WHAT YOU ARE ASKED TO DO: From the first line to the last, reproduce the data exactly.

SOURCE MATERIAL:
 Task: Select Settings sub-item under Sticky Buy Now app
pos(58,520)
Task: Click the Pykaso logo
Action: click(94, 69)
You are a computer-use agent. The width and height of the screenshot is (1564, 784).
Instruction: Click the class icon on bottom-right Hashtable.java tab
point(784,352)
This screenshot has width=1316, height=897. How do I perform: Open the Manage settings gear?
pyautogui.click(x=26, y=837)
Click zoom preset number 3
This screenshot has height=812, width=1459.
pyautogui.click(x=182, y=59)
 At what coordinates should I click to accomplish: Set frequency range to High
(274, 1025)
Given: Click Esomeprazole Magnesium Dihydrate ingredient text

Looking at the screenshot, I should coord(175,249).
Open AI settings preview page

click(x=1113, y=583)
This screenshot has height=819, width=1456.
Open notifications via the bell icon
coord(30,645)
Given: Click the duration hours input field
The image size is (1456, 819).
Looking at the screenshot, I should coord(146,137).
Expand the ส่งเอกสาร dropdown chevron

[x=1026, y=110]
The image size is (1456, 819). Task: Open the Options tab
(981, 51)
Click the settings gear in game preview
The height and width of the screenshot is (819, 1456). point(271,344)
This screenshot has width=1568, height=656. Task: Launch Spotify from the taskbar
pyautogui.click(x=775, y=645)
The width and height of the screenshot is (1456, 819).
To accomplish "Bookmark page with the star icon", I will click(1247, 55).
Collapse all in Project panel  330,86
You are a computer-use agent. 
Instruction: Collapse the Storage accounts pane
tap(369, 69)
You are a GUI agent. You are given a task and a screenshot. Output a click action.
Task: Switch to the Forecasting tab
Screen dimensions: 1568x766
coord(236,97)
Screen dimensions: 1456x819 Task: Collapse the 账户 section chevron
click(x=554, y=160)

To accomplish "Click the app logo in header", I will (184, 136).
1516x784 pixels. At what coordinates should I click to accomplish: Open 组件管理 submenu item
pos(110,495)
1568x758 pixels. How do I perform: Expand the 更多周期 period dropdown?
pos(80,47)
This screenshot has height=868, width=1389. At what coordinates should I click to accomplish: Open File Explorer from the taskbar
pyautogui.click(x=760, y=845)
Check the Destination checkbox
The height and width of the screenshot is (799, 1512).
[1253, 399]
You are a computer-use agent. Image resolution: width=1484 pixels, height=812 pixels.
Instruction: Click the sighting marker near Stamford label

ANSWER TO THE EXERCISE:
 Task: Select Settings sub-item under Sticky Buy Now app
pos(58,520)
Task: Click the Pykaso logo
Action: click(94, 69)
You are a computer-use agent. The width and height of the screenshot is (1564, 784).
Instruction: Click the class icon on bottom-right Hashtable.java tab
point(784,352)
This screenshot has width=1316, height=897. How do I perform: Open the Manage settings gear?
pyautogui.click(x=26, y=837)
Click zoom preset number 3
This screenshot has height=812, width=1459.
pyautogui.click(x=182, y=59)
 At what coordinates should I click to accomplish: Set frequency range to High
(274, 1025)
Given: Click Esomeprazole Magnesium Dihydrate ingredient text

Looking at the screenshot, I should coord(175,249).
Open AI settings preview page

click(x=1113, y=583)
This screenshot has height=819, width=1456.
Open notifications via the bell icon
coord(30,645)
Given: Click the duration hours input field
The image size is (1456, 819).
Looking at the screenshot, I should coord(146,137).
Expand the ส่งเอกสาร dropdown chevron

[x=1026, y=110]
The image size is (1456, 819). Task: Open the Options tab
(981, 51)
Click the settings gear in game preview
The height and width of the screenshot is (819, 1456). point(271,344)
This screenshot has width=1568, height=656. Task: Launch Spotify from the taskbar
pyautogui.click(x=775, y=645)
The width and height of the screenshot is (1456, 819).
To accomplish "Bookmark page with the star icon", I will click(1247, 55).
Collapse all in Project panel  330,86
You are a computer-use agent. 
Instruction: Collapse the Storage accounts pane
tap(369, 69)
You are a GUI agent. You are given a task and a screenshot. Output a click action.
Task: Switch to the Forecasting tab
Screen dimensions: 1568x766
coord(236,97)
Screen dimensions: 1456x819 Task: Collapse the 账户 section chevron
click(x=554, y=160)

To accomplish "Click the app logo in header", I will (184, 136).
1516x784 pixels. At what coordinates should I click to accomplish: Open 组件管理 submenu item
pos(110,495)
1568x758 pixels. How do I perform: Expand the 更多周期 period dropdown?
pos(80,47)
This screenshot has height=868, width=1389. At what coordinates should I click to accomplish: Open File Explorer from the taskbar
pyautogui.click(x=760, y=845)
Check the Destination checkbox
The height and width of the screenshot is (799, 1512).
[1253, 399]
You are a computer-use agent. Image resolution: width=1484 pixels, height=812 pixels.
Instruction: Click the sighting marker near Stamford label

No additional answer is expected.